Peraturan pengenaan pajak tinggi pada saat pendaftaran aset yang dibeli
bank juga merupakan kendala hukum, karena akhirnya mengarah pada
peningkatan biaya kepada nasabah ketika bank diperintahkan oleh hukum
untuk mendaftarkan apa yang mereka beli dengan nama mereka sebelum
mereka menjualnya kepada nasabah. Beberapa bank pun cenderung
menghindari pembayaran pajak yang tinggi dengan mengurangi beberapa
langkah akad yang diperlukan atau dengan memalsukan akad.

4. Kesimpulan
Dari diskusi sebelumnya, dapat disimpulkan bahwa perbankan dan
keuangan Islam menghadapi beberapa tantangan internal yang membutuhkan
tindakan segera. Sementara menghadapi tantangan eksternal mungkin di luar
kapasitas pemain industri, bank syariah tidak memiliki alasan untuk
mengabaikan atau menutup mata terhadap tantangan internal mereka, tantangan
tersebut dapat dihadapi dengan memberlakukan tata kelola Syariah untuk produk
dan kontrol Syariah. Reformasi metodologi pengembangan produk juga berada
dalam kemampuan bank syariah, dan sebagian besar beban berada di pundak
dewan syariah karena mereka harus memastikan sebelum mengesahkan produk
yang dibahasnya sehingga pada intinya berimplikasi pada syariah.
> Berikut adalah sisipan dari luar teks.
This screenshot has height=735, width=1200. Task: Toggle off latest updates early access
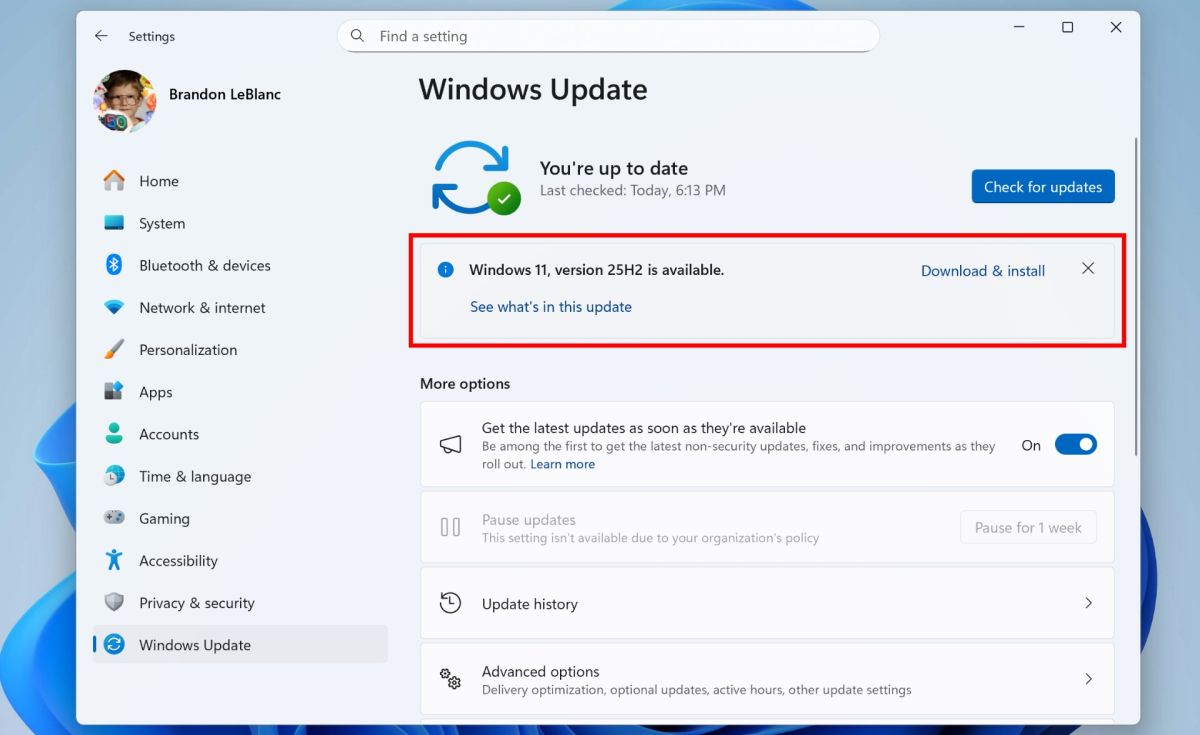[x=1076, y=444]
Jika ada tantangan dan tetap tidak teratasi, dikhawatirkan bahwa suatu hari
akan datang ketika orang akan benar-benar kehilangan kepercayaan pada
keuangan Islam, dan kemudian, bank syariah dan lembaga keuangan akan
kehilangan aset terbesar mereka; yaitu identitas Islam mereka, yang memberi
mereka pijakan yang kuat di industri keuangan global. Dalam analisis akhir,
membuat para pemain industri menyadari dan menghargai perlunya tata
pemerintahan Syariah dan reformasi metodologi produk yang mendesak adalah
tantangan yang sebenarnya, sementara mengerjakan sebuah mekanisme solusi
itu mudah, karena meskipun tidak perlu jenius untuk menilai masalahnya, tidak
ada kemauan tulus dari para pelaku pasar untuk mengubah status quo karena
alasan yang dijelaskan dalam makalah ini.